Factual error: Bridget gets a screen notice ('One new email message') from MSN Hotmail. Hotmail does not give screen notices except for notices through MSN Messenger (which is not what Bridget gets).
Factual error: After Bridget arrives back in London from a visit to her parents, the camera pans away to reveal the train on which she is supposed to have travelled. You can tell from its distinctive yellow and white exterior that it's a Connex train, but these only run on the suburban commuter routes through south London to East Sussex, Surrey and Kent - nowhere near Mr and Mrs Jones's Cotswold home. Rail services from the Cotswolds are operated by First Great Western (grey high speed trains) and Thames Trains (navy blue exteriors) and terminate at Paddington in west London.
Factual error: One that only Londoners would notice or care about, but anyway: Bridget's flat is supposed to be in the trendy bit of Southwark, near Borough Market, i.e. south of the river. Right at the end, when she pursues Mark Darcy, the shop where she catches up with him is clearly in the City of London (the very distinctive Corporation of London bollards are all around, and the shop itself is on Threadneedle St, I think) - meaning that he's walked and she's run right across Southwark Bridge and up King William St in about thirty seconds...
Factual error: When Darcy leaves England and goes to New York City. He steps out of the terminal and a big banner reads Welcome to New York. Then he stops by a speed limit sign that said 15 miles per hour. Problem....that sign is red with white letters. The U.S. speed limit signs are not that color. Therefore, that airport was NOT in New York and they were saving money on production. I guess the banner helped.

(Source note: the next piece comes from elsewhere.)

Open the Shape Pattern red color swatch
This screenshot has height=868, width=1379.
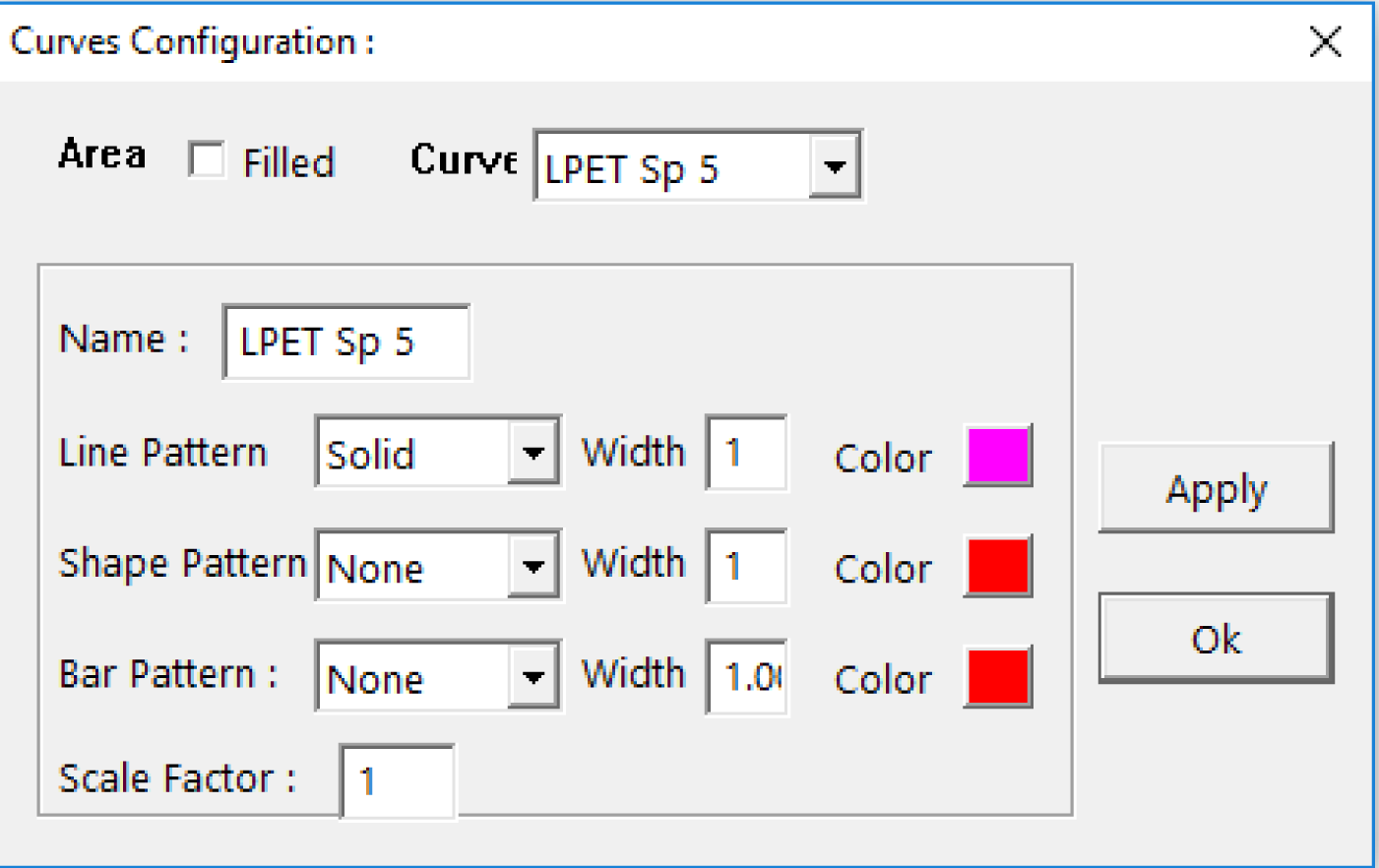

Mark Darcy: I don't think you're an idiot at all. I mean, there are elements of the ridiculous about you. Your mother's pretty interesting. And you really are an appallingly bad public speaker. And, um, you tend to let whatever's in your head come out of your mouth without much consideration of the consequences... But the thing is, um, what I'm trying to say, very inarticulately, is that, um, in fact, perhaps despite appearances, I like you, very much. Just as you are.